Every CMMC Level 1 contractor needs a System Security Plan. Not because the rule literally says so, but because every prime, every government program office, and every assessor will ask for one. The SSP is your single source of truth: how your company implements each of the 15 FAR 52.204-21 safeguarding requirements, who is responsible, and where the evidence lives.
What an SSP actually is
An SSP is a short document — for Level 1, typically 3 to 6 pages — that describes how your company implements each control. It is not a policy document. Policies describe what your company requires. The SSP describes what your company does in operational terms.
- A policy says: “All users must authenticate with MFA.”
- An SSP says: “MFA is enforced on M365 via Conditional Access. The IT admin reviews exception requests monthly. Evidence: the Conditional Access policy export saved in /compliance/2026/.”
The required structure
The Custodia template includes:
- Cover page — company name, CAGE/UEI, system owner, affirming official, version, dates.
- System description — what the system does, who uses it, what FCI it handles. Two paragraphs.
- Boundary & scope summary — references your scoping worksheet.
- Control-by-control implementation — one section per requirement. Prompt: How does your organization implement this? Who is responsible? Where is the evidence?

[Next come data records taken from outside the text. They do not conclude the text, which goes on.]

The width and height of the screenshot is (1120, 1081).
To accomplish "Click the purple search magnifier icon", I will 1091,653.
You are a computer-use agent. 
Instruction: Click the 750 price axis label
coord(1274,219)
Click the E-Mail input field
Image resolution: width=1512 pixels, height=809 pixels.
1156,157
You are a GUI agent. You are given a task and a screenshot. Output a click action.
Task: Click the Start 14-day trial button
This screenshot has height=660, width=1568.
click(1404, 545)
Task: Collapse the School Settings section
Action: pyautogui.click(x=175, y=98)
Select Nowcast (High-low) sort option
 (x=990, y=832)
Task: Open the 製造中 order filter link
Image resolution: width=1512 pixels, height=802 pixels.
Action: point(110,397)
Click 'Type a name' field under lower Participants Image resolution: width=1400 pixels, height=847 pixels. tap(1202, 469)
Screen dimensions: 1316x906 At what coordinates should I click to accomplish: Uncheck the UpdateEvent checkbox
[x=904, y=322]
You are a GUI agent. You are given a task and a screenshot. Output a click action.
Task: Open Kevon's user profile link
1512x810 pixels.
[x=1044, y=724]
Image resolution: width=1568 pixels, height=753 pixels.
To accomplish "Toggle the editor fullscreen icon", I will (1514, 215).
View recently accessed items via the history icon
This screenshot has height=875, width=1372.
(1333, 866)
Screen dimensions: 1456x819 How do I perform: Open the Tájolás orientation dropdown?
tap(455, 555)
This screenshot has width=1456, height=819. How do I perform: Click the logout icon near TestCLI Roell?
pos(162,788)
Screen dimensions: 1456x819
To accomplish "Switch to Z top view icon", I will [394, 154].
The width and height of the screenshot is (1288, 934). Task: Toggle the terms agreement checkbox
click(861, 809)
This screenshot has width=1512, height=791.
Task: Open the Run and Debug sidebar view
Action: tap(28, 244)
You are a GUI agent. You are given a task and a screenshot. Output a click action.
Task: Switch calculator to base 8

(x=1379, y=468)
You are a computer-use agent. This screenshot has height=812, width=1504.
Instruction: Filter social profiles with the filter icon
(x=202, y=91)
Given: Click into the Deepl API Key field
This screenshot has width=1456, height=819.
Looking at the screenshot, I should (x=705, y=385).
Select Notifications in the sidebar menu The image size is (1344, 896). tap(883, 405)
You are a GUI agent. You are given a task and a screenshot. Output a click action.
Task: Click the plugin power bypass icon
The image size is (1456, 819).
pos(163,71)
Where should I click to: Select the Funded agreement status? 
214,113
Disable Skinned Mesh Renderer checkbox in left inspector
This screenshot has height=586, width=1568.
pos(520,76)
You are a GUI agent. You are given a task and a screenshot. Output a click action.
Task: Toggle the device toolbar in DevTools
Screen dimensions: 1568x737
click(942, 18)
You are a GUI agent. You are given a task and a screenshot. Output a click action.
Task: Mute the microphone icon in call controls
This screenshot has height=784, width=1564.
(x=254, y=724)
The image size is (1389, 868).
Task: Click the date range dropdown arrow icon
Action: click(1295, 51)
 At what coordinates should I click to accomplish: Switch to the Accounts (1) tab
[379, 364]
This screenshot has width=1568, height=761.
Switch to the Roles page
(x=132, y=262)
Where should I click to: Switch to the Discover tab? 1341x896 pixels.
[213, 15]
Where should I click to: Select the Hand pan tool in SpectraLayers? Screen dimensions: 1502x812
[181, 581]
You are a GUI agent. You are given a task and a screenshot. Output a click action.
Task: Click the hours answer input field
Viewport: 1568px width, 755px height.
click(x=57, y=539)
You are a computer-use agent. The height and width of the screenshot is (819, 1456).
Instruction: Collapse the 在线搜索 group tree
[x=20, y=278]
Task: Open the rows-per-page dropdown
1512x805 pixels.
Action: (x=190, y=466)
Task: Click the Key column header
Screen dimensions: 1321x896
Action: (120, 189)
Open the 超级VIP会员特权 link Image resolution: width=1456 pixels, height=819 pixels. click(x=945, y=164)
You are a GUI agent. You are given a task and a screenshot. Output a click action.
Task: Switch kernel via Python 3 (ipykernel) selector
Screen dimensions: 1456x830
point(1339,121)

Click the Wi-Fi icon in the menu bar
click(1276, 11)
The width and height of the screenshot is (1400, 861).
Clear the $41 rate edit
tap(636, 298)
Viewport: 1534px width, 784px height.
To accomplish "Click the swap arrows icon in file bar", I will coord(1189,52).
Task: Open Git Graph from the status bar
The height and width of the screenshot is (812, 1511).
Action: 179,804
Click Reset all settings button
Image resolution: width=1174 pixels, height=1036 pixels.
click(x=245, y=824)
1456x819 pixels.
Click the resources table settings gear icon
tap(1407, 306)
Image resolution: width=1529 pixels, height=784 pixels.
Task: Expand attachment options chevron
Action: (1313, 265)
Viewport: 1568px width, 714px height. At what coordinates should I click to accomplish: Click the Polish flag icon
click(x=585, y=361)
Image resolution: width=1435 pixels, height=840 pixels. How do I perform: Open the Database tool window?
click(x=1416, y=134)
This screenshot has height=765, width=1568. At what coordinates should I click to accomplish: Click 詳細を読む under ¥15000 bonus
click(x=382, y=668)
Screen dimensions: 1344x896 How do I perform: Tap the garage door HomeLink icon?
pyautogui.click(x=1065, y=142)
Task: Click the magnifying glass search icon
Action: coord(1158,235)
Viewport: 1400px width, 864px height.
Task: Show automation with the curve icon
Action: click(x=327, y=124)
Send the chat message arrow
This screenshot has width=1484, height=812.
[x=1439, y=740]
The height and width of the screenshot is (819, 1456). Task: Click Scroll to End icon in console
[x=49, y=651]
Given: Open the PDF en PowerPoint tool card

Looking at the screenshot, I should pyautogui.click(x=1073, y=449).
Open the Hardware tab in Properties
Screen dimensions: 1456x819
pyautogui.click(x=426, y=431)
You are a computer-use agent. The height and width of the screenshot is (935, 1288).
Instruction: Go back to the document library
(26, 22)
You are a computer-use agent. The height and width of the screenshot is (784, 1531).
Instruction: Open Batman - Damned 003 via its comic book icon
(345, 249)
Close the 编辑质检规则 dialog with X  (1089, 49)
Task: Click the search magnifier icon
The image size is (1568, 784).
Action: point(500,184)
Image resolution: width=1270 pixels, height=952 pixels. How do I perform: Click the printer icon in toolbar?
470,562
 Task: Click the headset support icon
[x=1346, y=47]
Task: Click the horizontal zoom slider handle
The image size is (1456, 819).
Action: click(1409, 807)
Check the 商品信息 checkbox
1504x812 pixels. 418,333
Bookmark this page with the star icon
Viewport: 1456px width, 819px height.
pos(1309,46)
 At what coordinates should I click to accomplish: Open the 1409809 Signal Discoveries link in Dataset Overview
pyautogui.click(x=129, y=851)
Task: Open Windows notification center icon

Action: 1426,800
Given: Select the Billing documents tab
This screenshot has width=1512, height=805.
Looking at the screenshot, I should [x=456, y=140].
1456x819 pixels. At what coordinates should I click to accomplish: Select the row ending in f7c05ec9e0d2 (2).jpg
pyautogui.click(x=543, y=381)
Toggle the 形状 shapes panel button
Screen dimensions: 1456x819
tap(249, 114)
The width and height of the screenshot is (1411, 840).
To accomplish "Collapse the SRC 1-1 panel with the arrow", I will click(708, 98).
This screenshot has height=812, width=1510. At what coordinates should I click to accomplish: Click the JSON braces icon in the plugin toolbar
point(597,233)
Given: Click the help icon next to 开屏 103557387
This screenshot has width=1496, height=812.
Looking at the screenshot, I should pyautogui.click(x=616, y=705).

- Attestation block — signature, title, date.
How to fill it out (in 60 minutes)
- Block 60 uninterrupted minutes. Have your scoping worksheet and policy pack open.
- Fill the cover page first. Three minutes.
- For each of the 15 controls, write 2–4 sentences answering: what we do, who's responsible, where the evidence lives.
- Reference your policies and inventory. Don't repeat them — cite the document and the file path.
- Sign and date. Save the PDF in a folder you can find under pressure.
Common mistakes
- Writing aspirational descriptions. The SSP describes what you actually do, not what you wish you did.
- Pasting policy language verbatim. Auditors recognize this immediately. It signals the SSP isn't operational.
- Forgetting evidence pointers. Every control implementation should say where the proof lives.
- Skipping the annual review. A 2-year-old SSP is treated as stale.
Get the free template
The Custodia SSP template is here, free, printable, no email gate: Open the SSP template →
Or follow the full DIY path: The Free DIY CMMC Level 1 Handbook.
FAQ
Is an SSP required for CMMC Level 1?
Yes. While the FAR clause itself doesn't use the word 'SSP,' 32 CFR Part 170 and DoD assessment guidance treat the SSP as the canonical evidence artifact for Level 1. Primes routinely request it as part of subcontract flow-down. Practically: if you don't have an SSP and a prime asks, you fail their gate.
How long does the SSP need to be?
For Level 1, 3–6 pages is normal. Two to four sentences per control, plus a cover page describing your scope. Longer is not better — auditors and primes want to find the answer to 'how do you implement AC.L1-3.1.1?' in 30 seconds.
Who signs the SSP?
The affirming official — the same person who will sign your SPRS attestation. This is the owner, CEO, or formally delegated CIO. Not an external consultant, not your MSP, not a junior staffer.
Does it need to be updated?
Yes — at minimum once a year before your annual affirmation, and whenever scope changes materially (new in-scope cloud app, new office, new joiner with FCI access).